-
filtr BW
jakiś czas temu zakupiłem nowy filtr polaryzacyjny. Podczas ostatniego czyszczenia zaułważyłem małą deformacje powłoki filtra od strony zewnętrznej. Wygląda to tak:
Jest to małe zagłębienie na powierzchni filtra które nie mogło powstać w żaden inny sposób, jak fabrycznie. Powłoki są nienaruszone wszystko wygląda jak nowe. Znamie to nie ma wpływu na zdjęcia, przynajmniej ja tego nie widzę.
Kupując tego polara, kierowałem się opiniami ludzi z forum że BW będzie najlepszy. Fitr kosztował niemało przynajmniej jak na moją kieszeń a tutaj takie coś.
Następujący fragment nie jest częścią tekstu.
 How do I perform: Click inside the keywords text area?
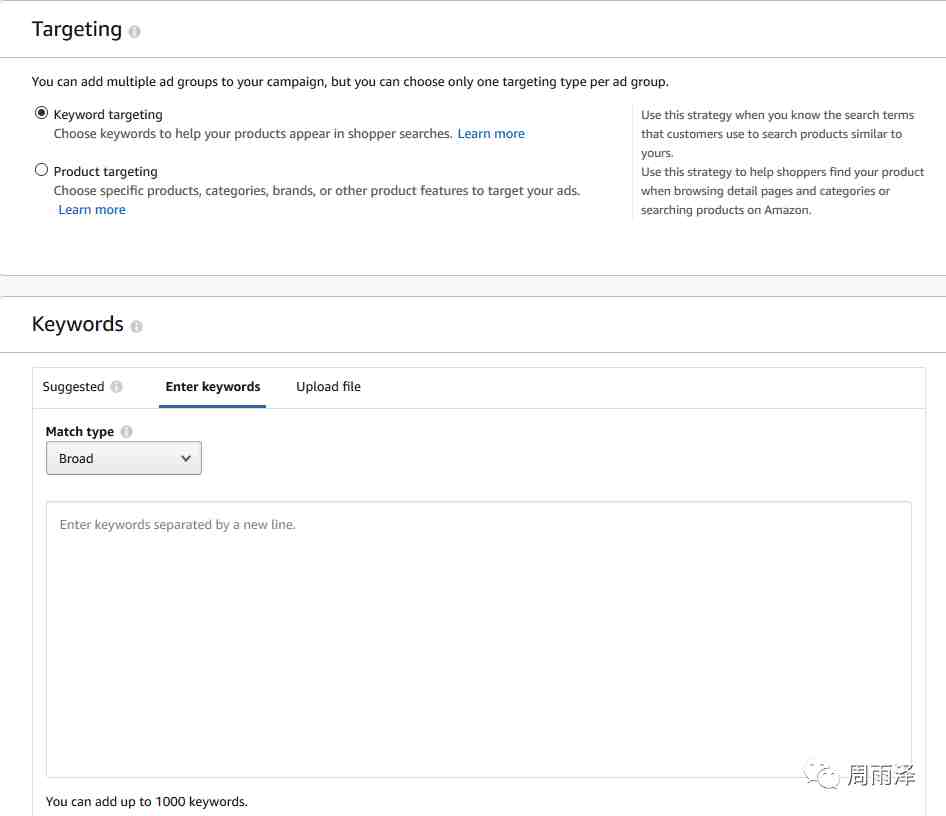[478, 639]
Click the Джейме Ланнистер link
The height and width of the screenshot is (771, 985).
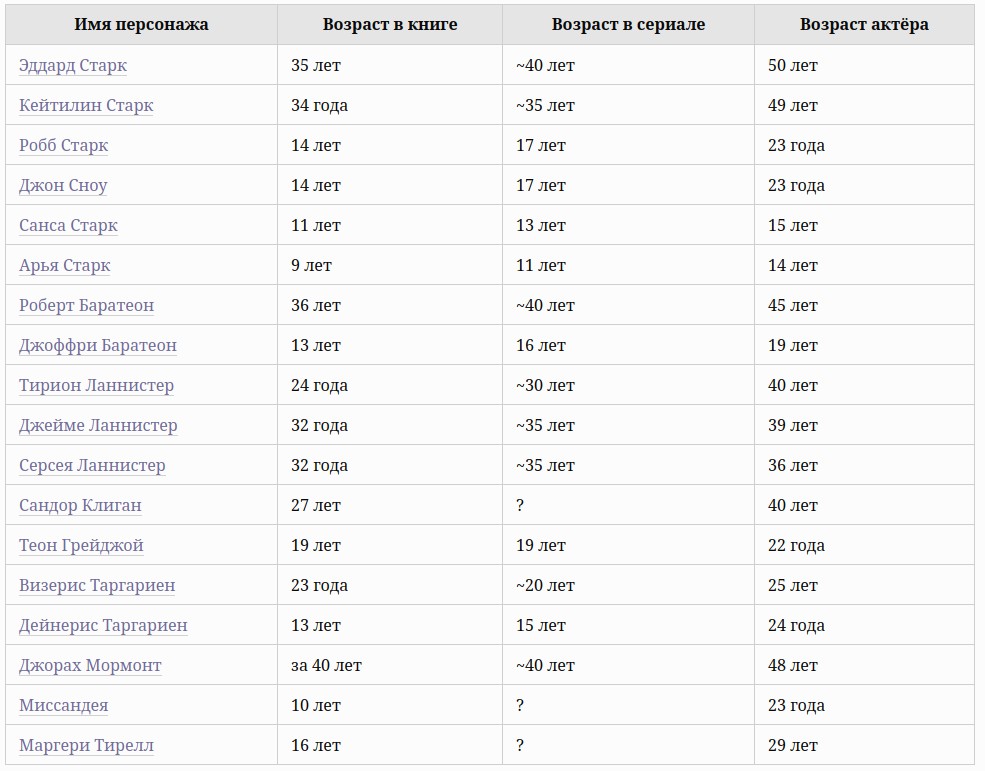[x=98, y=425]
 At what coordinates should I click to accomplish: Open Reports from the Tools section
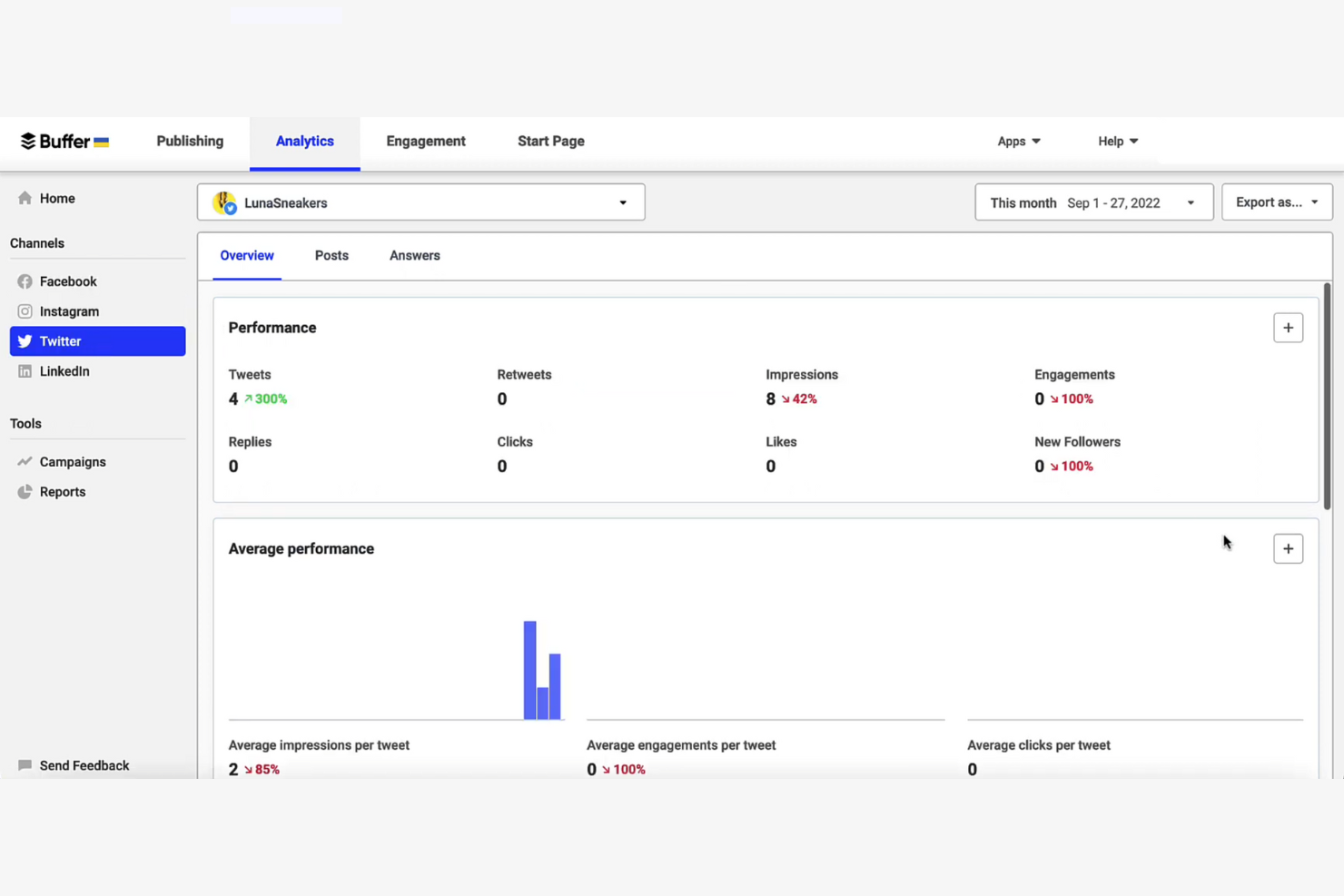pos(63,491)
Filtr jest na gwarancji, czy takie zagłębienie jest podstawą, żeby skorzystać z gwarancji i wymagać wymiany na sprzęt wolny od wad?
No chyba że jest to narmalne w tego typu filtrach.
-
Ja miałem kiedyś mały odprysk na konwerterze, który powstał po pewnym czasie. Był naszczęście na gwarancji i mi wymienili na nowy. Więc warto spróbować.
-
Ale odjazd:lol: , jasne, że reklamować. Filtr to szybka za 400 zeta. Ma być nienaganna, bo o to tylko chodzi, by nie wprowadzał destrukcji obrazu. Takie coś, to...., no już dobrze. W każdym razie reklamować!
-
dzięki za podniesienie ducha, jutro kontaktuje się ze sprzedawcą i poinformuje go jak sprawy się mają.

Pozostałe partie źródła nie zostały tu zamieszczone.